*Requirement*. Copy the lines of the data below word for word, beginning with the line that contains "How do I perform: Click the minus" and ending with the line that contains "coord(45,10)".

Recorded data
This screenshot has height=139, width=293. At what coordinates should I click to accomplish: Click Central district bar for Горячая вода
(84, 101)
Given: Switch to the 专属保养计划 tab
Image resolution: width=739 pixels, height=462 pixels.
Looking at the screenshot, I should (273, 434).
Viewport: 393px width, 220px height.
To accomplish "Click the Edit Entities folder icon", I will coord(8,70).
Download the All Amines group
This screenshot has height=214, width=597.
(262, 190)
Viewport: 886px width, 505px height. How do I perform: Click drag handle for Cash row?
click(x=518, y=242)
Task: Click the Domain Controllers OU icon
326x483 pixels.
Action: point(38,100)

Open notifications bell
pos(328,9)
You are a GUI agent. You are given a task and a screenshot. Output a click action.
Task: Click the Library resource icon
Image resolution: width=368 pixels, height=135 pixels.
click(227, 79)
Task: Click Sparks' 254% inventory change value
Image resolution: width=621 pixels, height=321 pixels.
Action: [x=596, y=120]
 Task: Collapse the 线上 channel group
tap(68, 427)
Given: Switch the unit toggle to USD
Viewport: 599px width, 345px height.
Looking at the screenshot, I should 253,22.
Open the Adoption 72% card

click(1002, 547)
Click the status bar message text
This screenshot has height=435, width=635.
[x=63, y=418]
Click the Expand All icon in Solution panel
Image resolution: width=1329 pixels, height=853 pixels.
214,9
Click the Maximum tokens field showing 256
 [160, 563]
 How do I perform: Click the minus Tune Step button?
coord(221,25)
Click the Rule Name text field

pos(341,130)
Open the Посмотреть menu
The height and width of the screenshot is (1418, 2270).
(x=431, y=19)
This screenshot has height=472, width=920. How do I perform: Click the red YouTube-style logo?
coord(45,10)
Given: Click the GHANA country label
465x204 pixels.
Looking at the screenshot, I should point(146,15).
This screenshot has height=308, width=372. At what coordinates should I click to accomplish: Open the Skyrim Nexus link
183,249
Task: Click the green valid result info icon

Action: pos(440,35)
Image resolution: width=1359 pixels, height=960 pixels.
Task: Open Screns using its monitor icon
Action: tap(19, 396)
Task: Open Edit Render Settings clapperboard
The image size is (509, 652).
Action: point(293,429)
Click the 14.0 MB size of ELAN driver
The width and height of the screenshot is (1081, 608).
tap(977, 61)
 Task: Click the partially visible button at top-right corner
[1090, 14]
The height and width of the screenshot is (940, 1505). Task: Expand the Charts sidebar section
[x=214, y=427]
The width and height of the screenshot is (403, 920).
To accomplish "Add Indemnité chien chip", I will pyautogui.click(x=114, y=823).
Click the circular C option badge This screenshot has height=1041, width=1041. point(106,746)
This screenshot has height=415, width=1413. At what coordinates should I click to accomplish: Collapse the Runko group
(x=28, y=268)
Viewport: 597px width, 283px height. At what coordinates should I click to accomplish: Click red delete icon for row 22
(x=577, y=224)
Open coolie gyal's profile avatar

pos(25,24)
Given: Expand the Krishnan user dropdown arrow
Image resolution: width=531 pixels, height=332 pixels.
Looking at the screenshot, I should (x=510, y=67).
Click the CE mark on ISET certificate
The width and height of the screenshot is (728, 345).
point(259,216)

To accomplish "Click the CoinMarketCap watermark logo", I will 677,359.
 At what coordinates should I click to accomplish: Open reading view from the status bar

*Correct answer*.
 How do I perform: Click the minus Tune Step button?
coord(221,25)
Click the Rule Name text field

pos(341,130)
Open the Посмотреть menu
The height and width of the screenshot is (1418, 2270).
(x=431, y=19)
This screenshot has height=472, width=920. How do I perform: Click the red YouTube-style logo?
coord(45,10)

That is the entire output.